The report makes 17 recommendations to the Spanish authorities. Within two years ECRI will evaluate compliance with two of them that it considers to be priority recommendations:
“Spain should establish a strong independent equality body to promote equality and prevent discrimination”, said Jean-Paul Lehners, ECRI Chairperson. “Also, substantial investment is needed in the field of education to ensure that Roma children, but also children originating from outside the EU complete at least compulsory education; Spain should avoid the emergence of a new generation of excluded minority children”, he added.
ECRI welcomes the achievement of targets for the re-housing of Roma and good practices to prevent school-absenteeism and early school drop-out among Roma children. However, it also points out that the rehousing programmes have contributed to residential and school segregation and that only 45% of Roma children complete compulsory education.

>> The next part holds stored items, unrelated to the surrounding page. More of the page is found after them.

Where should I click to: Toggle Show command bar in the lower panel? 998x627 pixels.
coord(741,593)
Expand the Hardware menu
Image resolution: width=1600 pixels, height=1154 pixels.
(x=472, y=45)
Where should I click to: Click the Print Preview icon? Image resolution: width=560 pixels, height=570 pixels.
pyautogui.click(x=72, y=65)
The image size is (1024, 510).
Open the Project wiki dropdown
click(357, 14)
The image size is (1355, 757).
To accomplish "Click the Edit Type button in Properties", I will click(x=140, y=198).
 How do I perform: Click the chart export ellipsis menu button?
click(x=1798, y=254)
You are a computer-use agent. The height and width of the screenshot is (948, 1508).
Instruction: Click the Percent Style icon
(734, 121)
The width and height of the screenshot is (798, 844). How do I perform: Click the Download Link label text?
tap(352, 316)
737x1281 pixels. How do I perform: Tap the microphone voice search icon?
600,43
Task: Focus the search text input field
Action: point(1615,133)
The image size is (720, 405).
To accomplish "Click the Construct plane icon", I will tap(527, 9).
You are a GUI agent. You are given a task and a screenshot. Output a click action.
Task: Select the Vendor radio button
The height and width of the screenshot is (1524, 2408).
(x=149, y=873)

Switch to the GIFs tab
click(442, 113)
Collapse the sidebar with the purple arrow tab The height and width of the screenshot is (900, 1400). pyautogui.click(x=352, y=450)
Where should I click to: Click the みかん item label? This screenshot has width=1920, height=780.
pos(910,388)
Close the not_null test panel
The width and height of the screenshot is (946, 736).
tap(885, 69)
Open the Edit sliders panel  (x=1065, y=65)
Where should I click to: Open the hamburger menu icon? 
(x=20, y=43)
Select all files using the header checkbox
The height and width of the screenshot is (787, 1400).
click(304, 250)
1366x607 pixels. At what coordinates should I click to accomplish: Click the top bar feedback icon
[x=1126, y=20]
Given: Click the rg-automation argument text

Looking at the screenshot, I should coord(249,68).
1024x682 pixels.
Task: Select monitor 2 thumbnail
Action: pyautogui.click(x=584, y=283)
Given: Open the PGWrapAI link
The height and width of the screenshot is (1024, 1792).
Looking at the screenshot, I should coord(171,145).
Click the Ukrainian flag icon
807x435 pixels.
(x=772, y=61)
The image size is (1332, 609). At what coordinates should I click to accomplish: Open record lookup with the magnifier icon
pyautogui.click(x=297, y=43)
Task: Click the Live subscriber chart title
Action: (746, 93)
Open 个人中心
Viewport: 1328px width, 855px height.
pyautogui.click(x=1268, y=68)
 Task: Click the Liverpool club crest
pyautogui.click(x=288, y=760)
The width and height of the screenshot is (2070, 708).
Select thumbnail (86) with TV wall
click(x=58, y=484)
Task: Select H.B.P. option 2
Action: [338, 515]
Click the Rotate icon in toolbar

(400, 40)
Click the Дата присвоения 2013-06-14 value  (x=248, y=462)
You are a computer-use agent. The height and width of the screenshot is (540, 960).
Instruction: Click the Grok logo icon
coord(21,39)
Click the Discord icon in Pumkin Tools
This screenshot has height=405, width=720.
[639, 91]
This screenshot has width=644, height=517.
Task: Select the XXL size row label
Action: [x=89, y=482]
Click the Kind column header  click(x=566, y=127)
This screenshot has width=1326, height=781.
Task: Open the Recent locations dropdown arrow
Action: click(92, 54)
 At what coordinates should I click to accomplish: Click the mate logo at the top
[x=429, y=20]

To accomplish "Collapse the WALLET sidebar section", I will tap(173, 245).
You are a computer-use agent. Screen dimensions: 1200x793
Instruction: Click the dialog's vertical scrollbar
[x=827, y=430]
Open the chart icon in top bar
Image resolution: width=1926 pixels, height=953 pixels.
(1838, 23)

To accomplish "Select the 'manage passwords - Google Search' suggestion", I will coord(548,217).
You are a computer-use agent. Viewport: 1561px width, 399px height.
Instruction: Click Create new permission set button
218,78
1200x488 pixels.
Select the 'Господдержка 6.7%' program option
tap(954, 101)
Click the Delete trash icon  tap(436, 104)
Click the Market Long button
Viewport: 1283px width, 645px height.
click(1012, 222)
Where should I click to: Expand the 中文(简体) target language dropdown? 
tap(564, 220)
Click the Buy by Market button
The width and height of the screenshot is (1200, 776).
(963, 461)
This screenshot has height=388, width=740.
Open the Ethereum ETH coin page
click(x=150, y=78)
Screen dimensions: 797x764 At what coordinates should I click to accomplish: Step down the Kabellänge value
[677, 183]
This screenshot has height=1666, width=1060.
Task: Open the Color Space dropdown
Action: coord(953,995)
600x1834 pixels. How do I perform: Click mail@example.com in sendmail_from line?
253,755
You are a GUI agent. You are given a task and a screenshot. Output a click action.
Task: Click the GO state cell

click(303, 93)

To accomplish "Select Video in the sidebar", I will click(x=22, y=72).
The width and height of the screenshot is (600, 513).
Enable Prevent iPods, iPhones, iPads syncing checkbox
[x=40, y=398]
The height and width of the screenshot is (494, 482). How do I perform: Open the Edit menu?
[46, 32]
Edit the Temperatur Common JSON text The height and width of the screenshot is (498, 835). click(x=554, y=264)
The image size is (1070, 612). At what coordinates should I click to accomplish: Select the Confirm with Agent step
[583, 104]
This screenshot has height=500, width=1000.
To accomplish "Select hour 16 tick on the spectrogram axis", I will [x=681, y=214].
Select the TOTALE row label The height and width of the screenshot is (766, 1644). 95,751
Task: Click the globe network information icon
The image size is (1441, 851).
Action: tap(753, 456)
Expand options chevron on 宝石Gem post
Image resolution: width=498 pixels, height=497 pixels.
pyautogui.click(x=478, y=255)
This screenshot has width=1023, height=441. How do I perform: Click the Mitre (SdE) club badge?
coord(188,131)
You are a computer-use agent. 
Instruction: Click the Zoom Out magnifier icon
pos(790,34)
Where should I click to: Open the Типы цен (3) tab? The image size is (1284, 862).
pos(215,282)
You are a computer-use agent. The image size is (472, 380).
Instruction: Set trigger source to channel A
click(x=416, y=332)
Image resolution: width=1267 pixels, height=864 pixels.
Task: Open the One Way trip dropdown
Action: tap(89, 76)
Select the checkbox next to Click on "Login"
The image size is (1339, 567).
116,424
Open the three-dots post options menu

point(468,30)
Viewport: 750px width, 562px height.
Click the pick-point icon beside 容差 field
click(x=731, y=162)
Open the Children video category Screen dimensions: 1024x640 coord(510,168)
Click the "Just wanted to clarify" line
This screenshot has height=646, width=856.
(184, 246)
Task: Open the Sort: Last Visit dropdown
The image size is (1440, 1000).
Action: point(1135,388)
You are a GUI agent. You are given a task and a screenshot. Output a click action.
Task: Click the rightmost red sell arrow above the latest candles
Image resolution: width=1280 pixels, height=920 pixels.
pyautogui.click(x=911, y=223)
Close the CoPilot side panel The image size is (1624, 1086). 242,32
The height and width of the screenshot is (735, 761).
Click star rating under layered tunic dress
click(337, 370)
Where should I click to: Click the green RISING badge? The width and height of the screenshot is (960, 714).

Concerning migrants, the report underlines the need to do more to help them to find employment and escape the risk of poverty, and to address the high dropout rate in education of migrant children from outside the EU (44%). ECRI regrets that no new integration strategy for migrants has been adopted since the end of the Strategic Plan on Citizen and Integration in 2014.
In Spain prejudice exists in particular against Muslims, Roma and LGBT persons. ECRI points out that many cases of hate speech and hate crime are not reported to the authorities. While hate speech is not common in the Spanish mainstream political discourse, it has sharply risen on the Internet and social media. Media regulators do not do enough to prevent and eliminate it.
ECRI takes positive note of the general openness towards LGBT persons in Spain and that marriage is open for same-sex couples, which are granted equal rights, also with regard to adoption. Nevertheless, it stresses the need to create conditions under which LGBT people feel comfortable to be open about their sexual orientation and gender identity. ECRI recommends intensifying support and protection of young LGBT persons and lowering the conditions for transgender persons to change their name and gender.
In addition, ECRI notes with satisfaction the important work of the network of assistance centres for victims of racial discrimination, but deplores that the current equality body is not independent, does not have an infrastructure of its own and has ceased almost all own activities. Furthermore, the report regrets the slowing down in the implementation of the anti-racism strategy, which needs to be updated and extended.
The report was prepared following ECRI’s visit to Spain in February 2017 and covers the period up to 22 June 2017, except where expressly indicated.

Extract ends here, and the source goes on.